Anche il governo ha motivo di esultare. Grazie al decreto, «vengono estese le tutele a un milione e 400 mila lavoratori sinora esclusi », si legge nel comunicato finale del Cdm, con riferimento agli apprendisti e alle piccole imprese sopra i 5 dipendenti dell’artigianato e del commercio, sin qui fuori dalla Cig. Non solo. La riforma «consente risparmi di spesa», da utilizzare «per rendere strutturali la Naspi a 24 mesi anche dopo il 2016 e altri importanti interventi di politica sociale». E cioè il congedo parentale, l’assegno di disoccupazione Asdi, il fondo per le politiche attive del lavoro, la salvaguardia della durata della Naspi per gli stagionali (ma solo per il 2015, si precisa).
Lo Stato dunque risparmia e sostiene il sociale. L’azienda risparma, per investire e assumere? Si vedrà. Di certo, si liberano risorse. Tante. Per avere un’idea, basta prendere l’ultimo bilancio Inps disponibile, quello del 2013. Le cifre – così come elaborate dal Servizio politiche territoriali della Uil – portano appunto a circa 800-900 milioni di risparmi. Così ottenuti: 272 milioni in meno di contributi per la Cig ordinaria, 579 milioni in meno per la mobilità, 29 milioni in meno per la Cig in deroga. Il primo, grazie allo sconto del 10% sul contributo ordinario (quello pagato da tutte le imprese su ciascun lavoratore, a prescindere dall’utilizzo della Cassa), che passa dall’1,9 all’1,7% della retribuzione (per le aziende fino a 50 dipen- denti) e dal 2,2 al 2% (per quelle sopra i 50). Gli altri due cospicui risparmi derivano dalla semplice cancellazione della Cig in deroga (per lo più finanziata dalla fiscalità generale, ma con un contributo minore delle grandi imprese che la usano dopo aver terminato Cig ordinaria e straordinaria) e della mobilità (lo 0,30% sul monte salari). Cancellazione operativa dal 2017.

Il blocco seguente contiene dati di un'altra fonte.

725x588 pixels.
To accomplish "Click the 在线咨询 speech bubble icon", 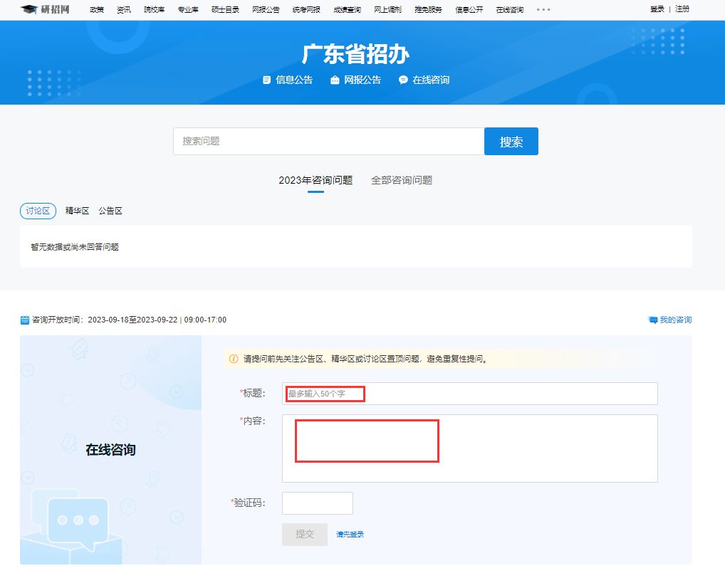I will tap(403, 80).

L’intento del governo è chiaro. Responsabilizzare le imprese nell’utilizzo degli ammortizzatori sociali (con il contributo d’uso extra). Ma anche razionalizzare strumenti che negli anni si sono prestati a più d’un abuso, con Cig allungate «anche a 7-8 anni», ricordava ieri Giorgio Squinzi, presidente di Confindustria. La durata viene ora dimezzata dal governo Renzi a 24 mesi nel quinquennio mobile (i cinque anni si contano dal primo uso che si fa della Cig, da qui in poi). Ed estesa a 36 mesi solo se prima le aziende scelgono i contratti di solidarietà, dimostrando una chiara volontà di superare le crisi.
Le piccole imprese dell’artigianato e del commercio, senza Cig in deroga, dovranno cavarsela da sole. Versando un nuovo contributo a partire da metà 2016 (0,45% della retribuzione sotto i 15 dipendenti, 0,65% sopra i 15), al nuovo Fondo di integrazione salariale. Con l’inconveniente che esaurito il fondo, finito il sostegno. «L’estensione alle piccole imprese è apprezzabile, ma solo parziale», commenta Guglielmo Loy, segretario confederale Uil. C’è poi da considerare che viene eliminata anche la Cig straordinaria nei casi di cessazione dell’attività. Dopo c’è la Naspi. «Ma così si indebolisce il sistema di tutele ». Infine il mega risparmio da un miliardo. A conferma, per Loy, che «il baricentro della riforma è spostato verso l’azienda ».